For individuals, the FSA module provides an intuitive and interactive way to learn the theory and the practice.  The self-assessment data set guides you through the steps so you are not left guessing whether you are doing something correctly.  You can work at your own pace, repeating an exercise as many times as you like.  By saving your work, you can add to your knowledge over time without having to restart every time.

For instructors, we have additional tools, described under the “Instructors” section of this site.  You can assign you own practice data for the students for a company you choose.  You can also “grade” assignments by checking how student solutions compare to yours: you assign a problem and a company; the students work through the exercise and send you their answers; the software quickly compares your solution to those of all the students.

Two features we would like to highlight are:
--- the self-assessment mode, that lets students work though examples at their own pace
--- the instructor grading support, that provides an immediate evaluation of student submissions to your solution

We provide examples for students to work through, but these can easily be constructed and assigned by an instructor.  We also have a test bank dataset that you can use.

The motivation for creating this module came from Valuation Tutor (VT).  We received a lot of very positive feedback on Valuation Tutor and its ability to graphically compare companies along different dimensions.  But  VT assumes that students know how to construct ratios and other performance measures from financial statements, and so focuses on interpretation.

The feedback pointed out the need for a step-by-step way for students to learn how to construct ratios, essentially a pre-requisite for VT.  The FSA module fills exactly this gap.   Please look at the descriptions and videos at www.fsamodule.com and don’t hesitate to contact us for more information

Wednesday, April 4, 2012

Teaching Bond Valuation


I am struck by how different instructors use various parts of our system to teach essentially the same thing.   In fact, when someone asks how to teach something using our system, the answer mostly depends on your style of teaching.  This is hard to explain in the abstract, so let me give you an example. on teaching Bond Valuation.  A previous post shows you alternative ways to teach portfolio diversification.

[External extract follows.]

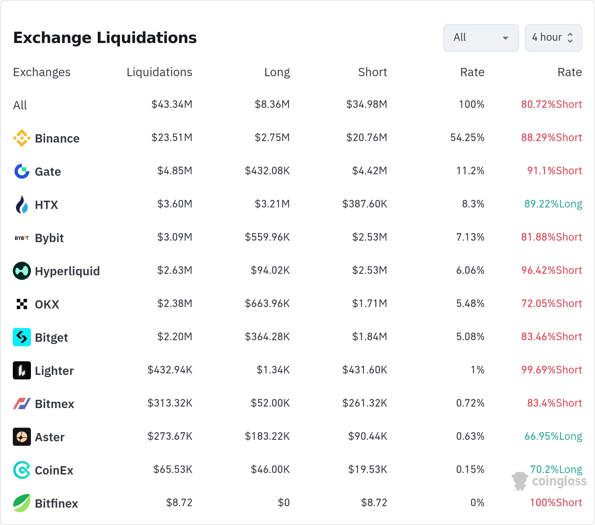The image size is (595, 525).
Task: Open the Binance exchange name link
Action: (x=57, y=138)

The basics of teaching bond valuation include understanding discounting and the price-yield relationship, the term structure of interest rates, spot and forward rates, and perhaps managing interest rate risk using duration and convexity.   These topics are taught in at least 3 different ways:

Method 1: Bond Tutor - This is an interactive textbook; calculators are embedded into the online text, and students can experiment with concepts  as they learn about them.  For example, students can change the yield curve or forward curve, and observe the effect on the other curve and also on bond values:
 


Method 2: The FTS Interactive Markets-  Here, students trade bonds and learning takes place through price discovery and by building an analytical support system to help their trading.   In the simplest case (B01), there is a flat yield curve, so you learn how to discount given a yield.  Students who do not discount correctly lose money in the trading exercise to others.   Cases B02 and B03 introduce spot rates and forward rates.  Case B04 requires them to hedge a bond portfolio using duration.  Subsequent cases build on this, and the most advanced have trading of swaps as well as caps and floors to manage interest rate risk.  This is a synchronous “in class” exercise; students trade with each other, they react to each other.  Learning goes beyond a textbook; you need to understand the concepts, but you also learn how to use the concepts in making a trading decision.  The biggest way in which they lear is by building a decision support system in Excel.  The Student Case Preparation Manual shows you what students have to do to prepare for the case and how the learning takes place.  The following screen shows a real example of the FTS Interactive Trader with trading case B02:



Method 3: The Real Time System- The textbook and interactive markets are great teaching tools, but they do not let you experience some of the complexities of managing a real world bond portfolio.  The FTS Real Time system, with its built in analytics, provides some of this experience.  Here is a sample screen (of the Windows) of our Duration and Interest Rate Risk project




You can see my position in two bonds, and importantly, the portfolio analytics at the bottom right, and these analytics are used by students to make trading decisions.  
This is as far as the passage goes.